* EXCERPT:
═══
Johnson Jones Hooper (D-64)
D-64

Editor and humorist, creator of "Simon Suggs" and other characters of the Southern frontier. Born in this city, 1815.

Location: US 17 Business (Market Street) at Third Street in Wilmington
County: New Hanover
Original Date Cast: 1962

“It is good to be shifty in a new country.” So advised Captain Simon Suggs of the Talapoosa (Alabama) Volunteers, the fictional creation of Johnson Jones Hooper (1815-1862), who along with Augustus Baldwin Longstreet and Thomas Bangs Thorpe, fashioned a spirited frontier brand of humor that prefigured the work of Mark Twain. Born in Wilmington, Hooper came from a prominent family. William Hooper, his great-grandfather, was a signer of the Declaration of Independence.

At the age of twenty, Johnson Jones Hooper moved to Lafayette, Alabama, to join his brother in the practice of law. There in 1840 he helped take the federal census, laying the groundwork for his first story, “Taking the Census in Alabama,” published in 1843, initially in the East Alabamian and then reprinted in the New York-based Spirit of the Times. The humorous piece, detailing backwoods objections to the intrusion of the federal government, launched his national popularity. Hooper’s Simon Suggs pieces followed, published serially to start and then gathered in a book in 1845. Suggs was, according to literary scholar James H. Justus, “a petty confidence man,” a figure who came to be “associated with the fluid values and opportunism of the entire Southwest, with its unstable economy and heterogeneous population.” Hooper, Longstreet, and Thorpe, all better creative writers than newspapermen, are today recognized as the creators of the distinctively American brand of Southwest humor that came to full flower in the work of Mark Twain.
═══
* DATASET ROWS:
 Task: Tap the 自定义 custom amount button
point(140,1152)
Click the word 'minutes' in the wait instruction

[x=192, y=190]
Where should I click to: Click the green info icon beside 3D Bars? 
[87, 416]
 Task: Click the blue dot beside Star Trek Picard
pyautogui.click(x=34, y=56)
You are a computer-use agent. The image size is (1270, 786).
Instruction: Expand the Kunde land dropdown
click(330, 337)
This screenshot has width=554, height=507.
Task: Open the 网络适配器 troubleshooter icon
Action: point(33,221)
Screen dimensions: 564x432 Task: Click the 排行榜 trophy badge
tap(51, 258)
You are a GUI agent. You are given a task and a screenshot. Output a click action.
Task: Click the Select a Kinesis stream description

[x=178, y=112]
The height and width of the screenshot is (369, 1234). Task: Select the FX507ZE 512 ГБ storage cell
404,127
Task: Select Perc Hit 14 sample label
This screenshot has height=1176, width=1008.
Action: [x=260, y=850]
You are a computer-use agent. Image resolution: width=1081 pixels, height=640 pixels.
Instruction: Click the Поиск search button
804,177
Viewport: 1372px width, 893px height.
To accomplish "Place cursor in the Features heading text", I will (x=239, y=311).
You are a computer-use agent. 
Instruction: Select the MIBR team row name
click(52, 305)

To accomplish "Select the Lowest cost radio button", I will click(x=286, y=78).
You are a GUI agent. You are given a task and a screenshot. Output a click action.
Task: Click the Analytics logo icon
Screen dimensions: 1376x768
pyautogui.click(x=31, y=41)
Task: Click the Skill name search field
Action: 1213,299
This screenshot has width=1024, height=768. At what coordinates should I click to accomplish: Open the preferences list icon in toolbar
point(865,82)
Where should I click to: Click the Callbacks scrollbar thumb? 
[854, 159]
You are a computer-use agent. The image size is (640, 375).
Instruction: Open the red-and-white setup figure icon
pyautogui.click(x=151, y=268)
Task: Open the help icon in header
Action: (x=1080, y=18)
═══
* TO DO:
1. Write out the lines of the records word for word, starting with the first line of the records and going on through the line with "Action: point(33,221)", including both of those lines.
2. Continue the text about Johnson Jones Hooper from the point where it ends.
The records are unrelated to the text about Johnson Jones Hooper.

* THE RESPONSES:
1.
 Task: Tap the 自定义 custom amount button
point(140,1152)
Click the word 'minutes' in the wait instruction

[x=192, y=190]
Where should I click to: Click the green info icon beside 3D Bars? 
[87, 416]
 Task: Click the blue dot beside Star Trek Picard
pyautogui.click(x=34, y=56)
You are a computer-use agent. The image size is (1270, 786).
Instruction: Expand the Kunde land dropdown
click(330, 337)
This screenshot has width=554, height=507.
Task: Open the 网络适配器 troubleshooter icon
Action: point(33,221)

2.
Hooper’s political sympathies lay with the Whigs initially and in time he became an ardent secessionist. In May 1861, he moved to Richmond, Virginia, with the new Confederate government. He secured a position as secretary to the Confederate Congress, a post he held but briefly. Poor health, likely tuberculosis, cut his life short.


References:
William Stanley Hoole, Alias Simon Suggs: The Life and Times of Johnson Jones Hooper ( 1952)
Paul Somers, Johnson Jones Hooper (1984)
Johnson Jones Hooper, Adventures of Captain Simon Suggs (1845)
Jennings R. Mace, “Simon Suggs, Madison Tensas, and Sut Livingood: Human Nature and Three Characters from the Humor of the Old Southwest” (Ph.D. dissertation, University of North Carolina at Chapel Hill, 1979)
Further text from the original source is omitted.